### Textauszug
In ihr versammeln sich die gefährlichsten Gedanken, die zuvor je gedacht wurden. Die Menschen, die sich mit Literatur beschäftigen, merken gar nicht, wie sehr sie unter den vielen Worten und bösen Gedanken leiden, die in ihren Geist eingedrungen sind, nachdem sie sich leichtfertig einem Buch ausgeliefert haben. Es gibt keinen Geist, der mehr Wunden in seinem Ich hat als der Leser - der Leser von Büchern, bei denen unverantwortlicherweise ein Warnschild auf dem Buchdeckel fehlt, so dass der Leser gar nicht merkt, in welche Falle er da hineintappt. Noch schlimmer ergeht es dem Schriftsteller, der nicht einmal ahnt, was er sich selbst antut, wenn er ein Buch schreibt. Gutgläubig glaubt er, etwas Gutes zu schaffen, von dem nicht nur er profitiert, sondern auch seine Leser, die ihm treu ergeben sind, sobald sie den verhängnisvollen Worten seiner Bücher erlegen sind.

### Gespeicherte Daten
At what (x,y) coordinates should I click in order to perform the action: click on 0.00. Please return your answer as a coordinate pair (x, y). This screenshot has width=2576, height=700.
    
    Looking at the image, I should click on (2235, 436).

### Schriftliche Aufgabe A
Geben Sie für jede der folgenden Aussagen an, ob sie mit dem Textauszug über Literatur übereinstimmt, und belegen Sie Ihre Antwort mit den entscheidenden Worten des Textes: (i) Auf manchen Buchdeckeln fehlt ein Warnschild. (ii) Der Schriftsteller weiß genau, was er sich mit dem Schreiben eines Buches antut. (iii) Der Schriftsteller glaubt, dass nur er selbst von seinem Werk profitiert.
### Schriftliche Aufgabe B
Wer hat laut dem Textauszug über Literatur mehr Wunden in seinem Ich als jeder andere Geist?
### Schriftliche Aufgabe C
Führen Sie den Textauszug über Literatur bitte nach seinem letzten Satz fort.

### Antwort A
(i) Ja: „bei denen unverantwortlicherweise ein Warnschild auf dem Buchdeckel fehlt“
(ii) Nein: „der nicht einmal ahnt, was er sich selbst antut, wenn er ein Buch schreibt“
(iii) Nein: „von dem nicht nur er profitiert, sondern auch seine Leser“

### Antwort B
Der Leser.

### Antwort C
Ist erst einmal ein Buch geschrieben, folgen wie bei der Hausschweingeburt Ferkel auf Ferkel, d.h. weitere Bücher des Autors. Und das erbarmungslose Netz gefährlicher Gedanken, die aus den Worten des ahnungslosen Schriftstellers wie übelriechende Maden in den Geist des ahnungslosen Lesers kriechen, breitet sich heimlich über jene verlorenen Seelen unglücklicher Menschen aus, die in die schrecklichste Falle getappt sind, die man sich für den Menschen ausdenken konnte.
Als Gegenprobe eignet sich ein Test mit den Betroffenen, bei dem festgestellt werden soll, ob die 'Literaturvergifteten' noch in der Lage sind, mit anderen Menschen auf Augenhöhe zu kommunizieren bzw. einen Dialog zu führen. Sobald jemand bei diesem Test anfängt, Monologe von sich zu geben, ohne darauf zu achten, dass sein Dialogpartner genügend Raum bekommt, um sich auch äußern zu können, ist das Kind schon in den Brunnen gefallen. Denn Schriftsteller sind ebenso wie leidenschaftliche Leser von Büchern in der Regel nicht in der Lage, ein für beide Seiten befriedigendes und faires Gespräch mit jemand anderem zu führen. Sie wurden der Fähigkeit zur zwischenmenschlichen Kommunikation durch die Literaturvergiftung beraubt.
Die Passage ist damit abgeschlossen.